Wie viel Eckzähne hat ein Mensch?

Das bleibende Gebiss eines Erwachsenen besteht, sofern alle Weisheitszähne vorhanden sind, aus 32 Zähnen. Jeweils 16 im Ober- und Unterkiefer platziert. Darunter vier Eckzähne, jeweils zwei pro Seite bzw. Ober- und Unterkiefer.

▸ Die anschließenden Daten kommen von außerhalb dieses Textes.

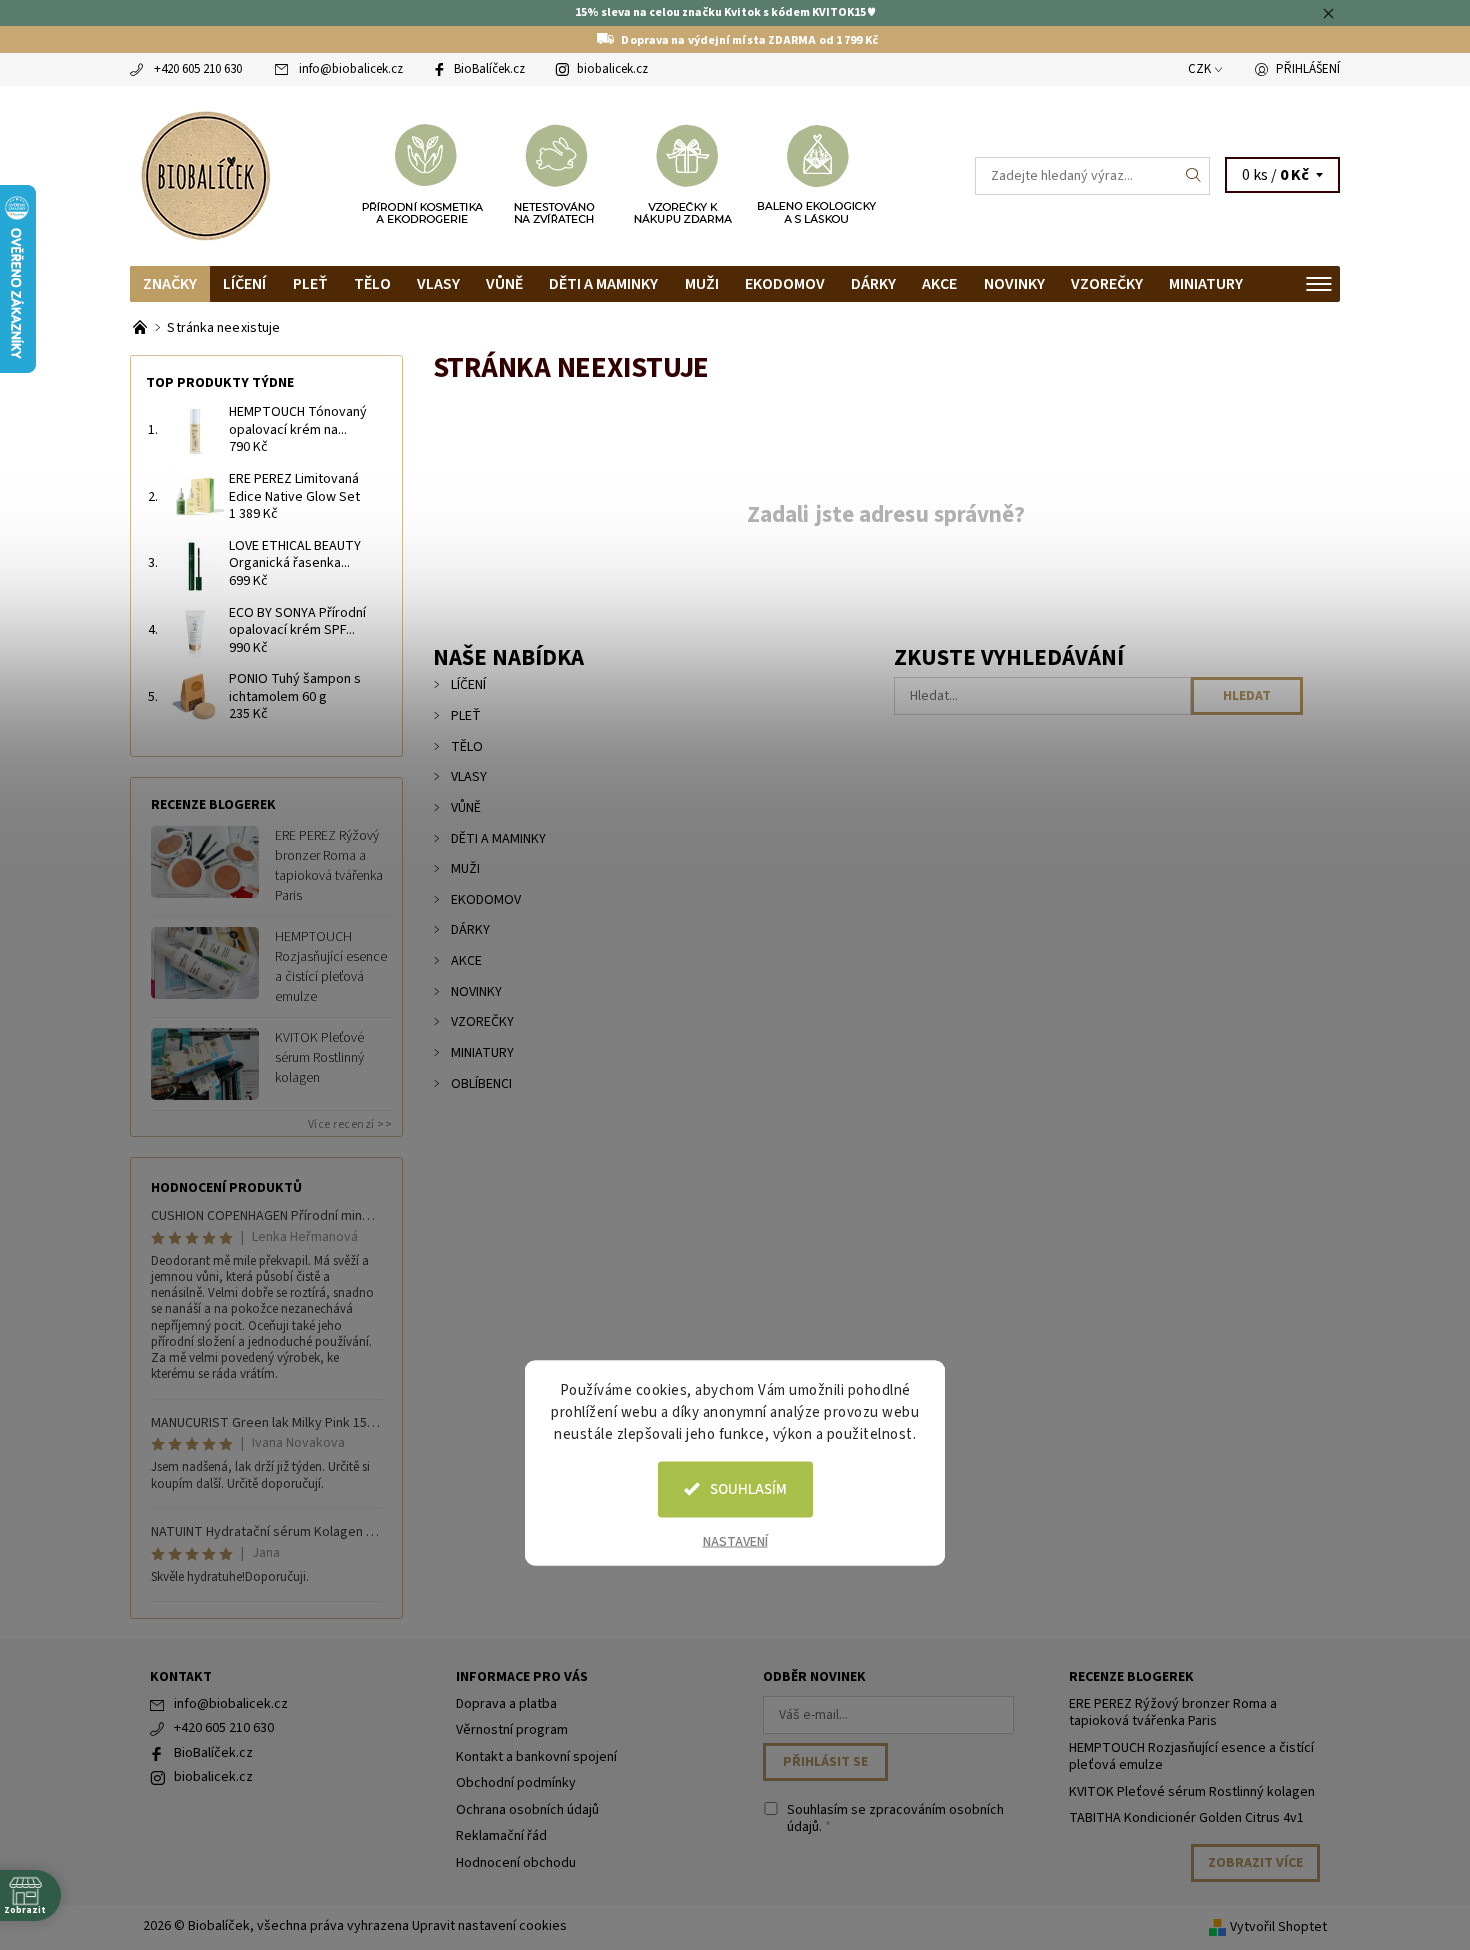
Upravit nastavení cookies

Jeder Zahntyp übernimmt eine für seinen Aufbau typische Funktion. Für den Eckzahn sind das Festhalten und Abreißen von Nahrung vorgesehen. Dafür ist er besonders robust aufgebaut. In unserer Kultur ist diese Funktion rückläufig, was sich auch in der Größe der Eckzähne im Vergleich zu anderen Säugetieren abzeichnet.

Mögliche Erkrankungen des Augenzahns

Die Eckzähne sind wie alle Zähne anfällig für Karies oder Parodontitis. Die Entzündungen des Augenzahns zeichnen sich dabei häufig durch Schwellung, Rötung und Druckschmerz dicht unter dem Auge ab.

Zudem kann ein Eckzahn auch retiniert oder verlagert sein. Grund dafür ist die relativ späte Durchbruchszeit. Die Eckzähne brechen meistens erst im Alter von 11 Jahren vollständig durch. In diesem Alter ist der Knochen bei vielen Kindern schon relativ fest. Bei Platzmangel können die bereits vorhandenen Nachbarzähne den Eckzähnen den Platz deshalb streitig machen.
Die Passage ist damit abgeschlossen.